Fund managers exposure in banking stocks rose to a six-month high of over Rs. 34,000 crore in December due to a rise in equity markets and various steps taken by the RBI to prop the banking sector.
According to the latest data available with market regulator Sebi, mutual fund investments in banking stocks in December 2013 reached Rs. 34,153 crore, accounting for 17.66 per cent of their total equity assets under management (AUM) of Rs. 1.93 lakh crore.
This was the highest level since June 2013, when fund managers had shored up their investment in banking stocks to Rs. 35,442 crore.
In November 2013, mutual funds’ exposure in banking stocks was at Rs. 32,417 crore.

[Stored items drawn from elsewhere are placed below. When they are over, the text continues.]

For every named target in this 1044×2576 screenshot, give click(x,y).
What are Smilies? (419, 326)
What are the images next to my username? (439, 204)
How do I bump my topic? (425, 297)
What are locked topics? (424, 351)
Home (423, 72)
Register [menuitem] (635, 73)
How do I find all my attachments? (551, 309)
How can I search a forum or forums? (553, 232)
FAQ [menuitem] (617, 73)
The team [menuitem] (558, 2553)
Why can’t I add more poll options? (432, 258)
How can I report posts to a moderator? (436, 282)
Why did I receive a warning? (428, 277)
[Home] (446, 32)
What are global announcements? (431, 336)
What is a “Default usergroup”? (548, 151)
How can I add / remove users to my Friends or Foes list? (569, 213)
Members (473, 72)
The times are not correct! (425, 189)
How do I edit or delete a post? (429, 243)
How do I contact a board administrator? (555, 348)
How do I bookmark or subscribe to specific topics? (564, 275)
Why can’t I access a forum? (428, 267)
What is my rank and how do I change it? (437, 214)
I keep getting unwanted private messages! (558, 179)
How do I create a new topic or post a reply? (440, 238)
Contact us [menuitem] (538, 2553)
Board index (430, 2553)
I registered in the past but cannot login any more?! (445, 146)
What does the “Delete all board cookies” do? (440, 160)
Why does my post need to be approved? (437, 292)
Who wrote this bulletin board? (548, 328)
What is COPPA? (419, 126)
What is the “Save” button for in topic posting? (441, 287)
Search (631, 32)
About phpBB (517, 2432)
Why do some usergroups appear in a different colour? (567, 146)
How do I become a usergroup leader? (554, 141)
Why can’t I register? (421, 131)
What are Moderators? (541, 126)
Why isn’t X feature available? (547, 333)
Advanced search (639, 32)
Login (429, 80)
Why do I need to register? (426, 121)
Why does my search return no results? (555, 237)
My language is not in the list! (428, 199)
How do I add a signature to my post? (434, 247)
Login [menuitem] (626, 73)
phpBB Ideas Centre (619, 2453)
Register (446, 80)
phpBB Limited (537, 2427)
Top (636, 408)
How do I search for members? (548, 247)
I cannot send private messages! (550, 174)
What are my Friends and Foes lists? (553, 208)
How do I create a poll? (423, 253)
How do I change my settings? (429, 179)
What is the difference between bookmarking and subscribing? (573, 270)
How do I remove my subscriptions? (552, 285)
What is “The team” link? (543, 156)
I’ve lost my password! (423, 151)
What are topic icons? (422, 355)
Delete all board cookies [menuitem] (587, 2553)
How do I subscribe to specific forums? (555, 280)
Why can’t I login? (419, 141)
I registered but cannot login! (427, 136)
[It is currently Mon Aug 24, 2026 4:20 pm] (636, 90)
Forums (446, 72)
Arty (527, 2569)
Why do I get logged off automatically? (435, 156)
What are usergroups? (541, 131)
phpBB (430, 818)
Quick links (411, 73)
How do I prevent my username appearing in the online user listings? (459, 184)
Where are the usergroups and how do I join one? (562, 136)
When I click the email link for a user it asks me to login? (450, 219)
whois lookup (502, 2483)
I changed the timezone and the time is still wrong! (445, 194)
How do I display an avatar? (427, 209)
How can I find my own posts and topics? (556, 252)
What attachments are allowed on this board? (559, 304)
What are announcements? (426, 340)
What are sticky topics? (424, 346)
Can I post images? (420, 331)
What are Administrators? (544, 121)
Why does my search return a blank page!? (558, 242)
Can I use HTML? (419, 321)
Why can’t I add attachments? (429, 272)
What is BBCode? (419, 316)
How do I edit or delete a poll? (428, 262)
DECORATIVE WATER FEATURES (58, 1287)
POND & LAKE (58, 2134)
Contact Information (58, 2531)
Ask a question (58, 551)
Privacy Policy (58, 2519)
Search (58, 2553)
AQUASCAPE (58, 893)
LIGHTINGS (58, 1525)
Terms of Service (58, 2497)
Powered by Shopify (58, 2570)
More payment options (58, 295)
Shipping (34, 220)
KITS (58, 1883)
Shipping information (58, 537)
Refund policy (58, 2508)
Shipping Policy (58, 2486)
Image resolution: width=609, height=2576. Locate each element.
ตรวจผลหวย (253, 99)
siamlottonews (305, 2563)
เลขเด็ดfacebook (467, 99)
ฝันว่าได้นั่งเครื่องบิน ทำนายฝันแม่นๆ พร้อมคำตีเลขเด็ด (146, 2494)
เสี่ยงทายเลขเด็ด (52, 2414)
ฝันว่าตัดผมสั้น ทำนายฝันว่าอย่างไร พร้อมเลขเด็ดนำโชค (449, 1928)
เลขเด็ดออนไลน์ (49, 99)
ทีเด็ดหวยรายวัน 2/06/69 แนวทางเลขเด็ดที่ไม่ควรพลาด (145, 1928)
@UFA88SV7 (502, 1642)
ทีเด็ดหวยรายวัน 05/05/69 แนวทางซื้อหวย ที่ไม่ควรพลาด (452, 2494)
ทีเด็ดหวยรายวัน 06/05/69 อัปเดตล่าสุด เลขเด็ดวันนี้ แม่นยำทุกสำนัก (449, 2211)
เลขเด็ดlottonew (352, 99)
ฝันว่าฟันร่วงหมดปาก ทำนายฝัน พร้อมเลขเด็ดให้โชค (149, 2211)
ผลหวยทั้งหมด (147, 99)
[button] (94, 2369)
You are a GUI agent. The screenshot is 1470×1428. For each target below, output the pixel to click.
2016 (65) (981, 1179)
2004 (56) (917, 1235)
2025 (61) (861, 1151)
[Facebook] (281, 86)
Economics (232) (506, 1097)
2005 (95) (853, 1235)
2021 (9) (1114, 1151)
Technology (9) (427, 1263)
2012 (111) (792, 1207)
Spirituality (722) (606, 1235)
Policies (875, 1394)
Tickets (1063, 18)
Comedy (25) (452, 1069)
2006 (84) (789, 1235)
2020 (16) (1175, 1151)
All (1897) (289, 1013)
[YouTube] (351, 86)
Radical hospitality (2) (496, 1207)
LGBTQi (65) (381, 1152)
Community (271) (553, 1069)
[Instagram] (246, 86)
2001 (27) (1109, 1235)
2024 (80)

Market participants said mutual funds have shown interest in banking stocks during the September-December period, primarily on account of measures announced by the RBI coupled with overall surge in the stock market.
The banking index (bankex) surged 2.13 per cent in December, while the 30-scrip BSE sensitive index (Sensex) rose 1.82 per cent.
In September, new RBI Governor Raghuram Rajan took steps to stabilise the rupee and also announced various measures to liberalise the banking system, including higher overseas borrowing limits for lenders and simpler processes for opening branches.
The banking sector was followed by IT, where mutual fund investments stood at Rs. 26,762 crore. Pharma stocks accounted for Rs. 15,603 crore, while consumer non-durables attracted Rs. 13,186 crore and petroleum segment Rs. 10,045 crore.